Last updated: Sun 5 Apr 2015, 4:48 PM

Speaking to Khaleej Times, Abdul Jaleel Mahdi, Deputy Director of Criminal Investigation Department of Dubai Police, said one of the impounded ships, belonging to a Korean shipping company, was released after payment of huge compensation to the FLAG company whose cables were reportedly damaged.

However, the second ship, which belongs to an Iraqi company, is still in the custody of Dubai Police and the Coast Guards, a police source said, adding that two sailors of the Iraqi ship who were on board the vessel were arrested and will be referred to the Dubai Public Prosecution next week.

In February, Internet services across India and parts of the UAE were disrupted for two weeks because of damage to the undersea fibre optic cables off the northern coast of Egypt. Four undersea communications network cables were damaged in January this year. The first two damaged cables affected Internet services in India, Pakistan, Egypt, Qatar, Saudi Arabia, UAE, Kuwait and Bahrain. The third lay between the UAE and Oman, while the fourth one linked Qatar and the UAE. The action was taken after the telecom operator, M. Ambare Company, disclosed that following satellite images of the ship movements around the area where the undersea cable damage took place between the UAE and Oman was due to anchoring of the ships. The Korean and Iraqi ships were impounded on February 19 when they entered Dubai territorial waters. The Korean ship had hit the Internet cables located at a distance of around 27 miles from Dubai, while the Iraqi vessel damaged the cables 25 miles from Dubai shores.

During police interrogation, the official of the Korean ship admitted that the vessel was passing through the area and agreed to pay $60,000 as damages to the FLAG company. According to a police report, during the storm, the Iraqi ship had dropped anchor. After the storm, the ship's crew tried to remove the anchor which got stuck in the Internet cables. Since they failed to remove it, they left behind the anchor that damaged the Internet cables.

The sailors on board the vessel said they had no information about the damage caused by the anchor.

Dubai Police will refer the Indian chief officer and a Syrian chief engineer to Dubai Public Prosecution by next week. The captain of the ship, who is an Iraqi, was not on board the vessel when it was impounded. The Iraqi ship is also expected to pay $350,000 as compensation to the company whose cables were damaged. On March 25, Dubai Public Prosecution asked the company to furnish a bank guarantee of the amount in order to secure the release of the ship.

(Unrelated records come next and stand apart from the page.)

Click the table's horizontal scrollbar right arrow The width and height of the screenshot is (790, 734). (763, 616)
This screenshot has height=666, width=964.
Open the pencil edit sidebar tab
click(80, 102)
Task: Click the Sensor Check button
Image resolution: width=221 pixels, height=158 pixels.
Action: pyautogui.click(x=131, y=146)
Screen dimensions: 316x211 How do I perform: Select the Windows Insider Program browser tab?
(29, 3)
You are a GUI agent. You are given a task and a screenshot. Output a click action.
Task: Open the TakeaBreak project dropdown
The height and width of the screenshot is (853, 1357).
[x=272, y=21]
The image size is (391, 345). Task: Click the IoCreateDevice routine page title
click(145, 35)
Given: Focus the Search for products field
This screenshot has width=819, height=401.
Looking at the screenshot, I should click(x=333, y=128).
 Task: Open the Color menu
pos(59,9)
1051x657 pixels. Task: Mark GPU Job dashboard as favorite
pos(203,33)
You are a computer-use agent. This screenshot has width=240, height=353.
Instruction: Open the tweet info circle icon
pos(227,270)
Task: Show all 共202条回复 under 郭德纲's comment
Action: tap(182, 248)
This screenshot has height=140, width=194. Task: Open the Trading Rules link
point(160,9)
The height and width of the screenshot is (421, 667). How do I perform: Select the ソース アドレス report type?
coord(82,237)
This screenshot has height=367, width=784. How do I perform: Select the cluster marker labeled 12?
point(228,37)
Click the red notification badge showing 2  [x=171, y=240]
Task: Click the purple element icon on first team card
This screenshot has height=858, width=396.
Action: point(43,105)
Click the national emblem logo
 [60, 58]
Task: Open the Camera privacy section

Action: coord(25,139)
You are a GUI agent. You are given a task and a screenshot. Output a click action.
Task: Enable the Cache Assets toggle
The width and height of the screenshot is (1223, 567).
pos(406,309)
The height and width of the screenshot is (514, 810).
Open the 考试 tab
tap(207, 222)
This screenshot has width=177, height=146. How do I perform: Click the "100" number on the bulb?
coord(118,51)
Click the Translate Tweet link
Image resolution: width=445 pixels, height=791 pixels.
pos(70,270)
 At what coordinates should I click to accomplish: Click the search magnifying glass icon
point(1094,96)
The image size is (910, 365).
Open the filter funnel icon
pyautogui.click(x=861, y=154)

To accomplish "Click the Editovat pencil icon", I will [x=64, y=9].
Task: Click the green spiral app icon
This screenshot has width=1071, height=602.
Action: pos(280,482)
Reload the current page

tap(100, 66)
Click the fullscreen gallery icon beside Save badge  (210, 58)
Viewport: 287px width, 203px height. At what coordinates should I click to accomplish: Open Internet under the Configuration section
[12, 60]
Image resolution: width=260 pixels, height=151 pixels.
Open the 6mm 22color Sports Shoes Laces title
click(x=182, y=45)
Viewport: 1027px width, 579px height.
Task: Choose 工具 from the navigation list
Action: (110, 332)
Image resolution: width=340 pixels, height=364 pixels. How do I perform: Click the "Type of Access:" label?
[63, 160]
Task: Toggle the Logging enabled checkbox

An Etisalat official told Khaleej Times that the Internet cables were owned not by Etisalat but by FLAG. Hence, the compensation would have been paid to FLAG by the Korean shipping company.

A press statement issued by Etisalat quoted Omar Bin Kalban, CEO & Managing Director of E-marine PJSC, as saying: "This was an extremely difficult period for the region's telecommunications industry. The cuts were extremely serious as many of the Gulf countries rely on submarine cables to provide access to international markets and Internet content. Accordingly, telephone and Internet services were seriously degraded. I would like to thank all the staff who have been involved in this process and am very proud of their extensive efforts and success."

Meanwhile, Mohammad Al Qamzi, CEO of Etisalat said: "Etisalat was unaffected by the recent cable issue in the Gulf, but many of our peers in the region had their connectivity seriously degraded. I congratulate the crews of the Cable Ships Etisalat and Niwa and recognise that their work was critical to protecting the rapidly expanding economies in the region. The success of their missions highlights Etisalat's commitment and ability to support the industry even in the most trying of circumstances."